● **About this task**
Return the full listing, keeping every line exactly as it is.

● **Given records**

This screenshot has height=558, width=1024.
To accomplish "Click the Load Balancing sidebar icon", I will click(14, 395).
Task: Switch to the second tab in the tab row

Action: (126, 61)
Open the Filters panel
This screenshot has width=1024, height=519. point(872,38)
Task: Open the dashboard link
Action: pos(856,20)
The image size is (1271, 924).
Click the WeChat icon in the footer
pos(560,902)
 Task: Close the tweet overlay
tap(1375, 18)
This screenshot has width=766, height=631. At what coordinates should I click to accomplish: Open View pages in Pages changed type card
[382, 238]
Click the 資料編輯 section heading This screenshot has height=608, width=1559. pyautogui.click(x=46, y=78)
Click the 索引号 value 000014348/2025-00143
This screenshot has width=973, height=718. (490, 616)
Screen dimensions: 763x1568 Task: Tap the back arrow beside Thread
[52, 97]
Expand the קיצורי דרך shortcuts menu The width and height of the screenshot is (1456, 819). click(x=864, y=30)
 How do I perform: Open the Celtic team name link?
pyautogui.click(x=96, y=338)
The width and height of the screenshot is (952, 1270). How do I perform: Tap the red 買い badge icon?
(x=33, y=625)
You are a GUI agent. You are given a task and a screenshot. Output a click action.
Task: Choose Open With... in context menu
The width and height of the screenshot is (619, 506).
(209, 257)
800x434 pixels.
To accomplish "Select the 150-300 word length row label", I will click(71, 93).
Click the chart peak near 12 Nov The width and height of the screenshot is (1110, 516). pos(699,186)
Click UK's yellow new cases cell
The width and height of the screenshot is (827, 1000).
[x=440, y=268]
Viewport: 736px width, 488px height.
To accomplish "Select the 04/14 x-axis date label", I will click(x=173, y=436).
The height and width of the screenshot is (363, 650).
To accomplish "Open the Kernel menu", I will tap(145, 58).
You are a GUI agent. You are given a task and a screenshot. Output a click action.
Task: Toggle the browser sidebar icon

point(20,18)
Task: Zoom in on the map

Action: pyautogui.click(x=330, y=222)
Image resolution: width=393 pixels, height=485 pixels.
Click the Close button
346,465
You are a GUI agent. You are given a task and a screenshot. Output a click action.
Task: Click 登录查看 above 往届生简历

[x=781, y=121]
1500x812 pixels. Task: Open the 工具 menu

● **Solution to the problem**
This screenshot has height=558, width=1024.
To accomplish "Click the Load Balancing sidebar icon", I will click(14, 395).
Task: Switch to the second tab in the tab row

Action: (126, 61)
Open the Filters panel
This screenshot has width=1024, height=519. point(872,38)
Task: Open the dashboard link
Action: pos(856,20)
The image size is (1271, 924).
Click the WeChat icon in the footer
pos(560,902)
 Task: Close the tweet overlay
tap(1375, 18)
This screenshot has width=766, height=631. At what coordinates should I click to accomplish: Open View pages in Pages changed type card
[382, 238]
Click the 資料編輯 section heading This screenshot has height=608, width=1559. pyautogui.click(x=46, y=78)
Click the 索引号 value 000014348/2025-00143
This screenshot has width=973, height=718. (490, 616)
Screen dimensions: 763x1568 Task: Tap the back arrow beside Thread
[52, 97]
Expand the קיצורי דרך shortcuts menu The width and height of the screenshot is (1456, 819). click(x=864, y=30)
 How do I perform: Open the Celtic team name link?
pyautogui.click(x=96, y=338)
The width and height of the screenshot is (952, 1270). How do I perform: Tap the red 買い badge icon?
(x=33, y=625)
You are a GUI agent. You are given a task and a screenshot. Output a click action.
Task: Choose Open With... in context menu
The width and height of the screenshot is (619, 506).
(209, 257)
800x434 pixels.
To accomplish "Select the 150-300 word length row label", I will click(71, 93).
Click the chart peak near 12 Nov The width and height of the screenshot is (1110, 516). pos(699,186)
Click UK's yellow new cases cell
The width and height of the screenshot is (827, 1000).
[x=440, y=268]
Viewport: 736px width, 488px height.
To accomplish "Select the 04/14 x-axis date label", I will click(x=173, y=436).
The height and width of the screenshot is (363, 650).
To accomplish "Open the Kernel menu", I will tap(145, 58).
You are a GUI agent. You are given a task and a screenshot. Output a click action.
Task: Toggle the browser sidebar icon

point(20,18)
Task: Zoom in on the map

Action: pyautogui.click(x=330, y=222)
Image resolution: width=393 pixels, height=485 pixels.
Click the Close button
346,465
You are a GUI agent. You are given a task and a screenshot. Output a click action.
Task: Click 登录查看 above 往届生简历

[x=781, y=121]
1500x812 pixels. Task: Open the 工具 menu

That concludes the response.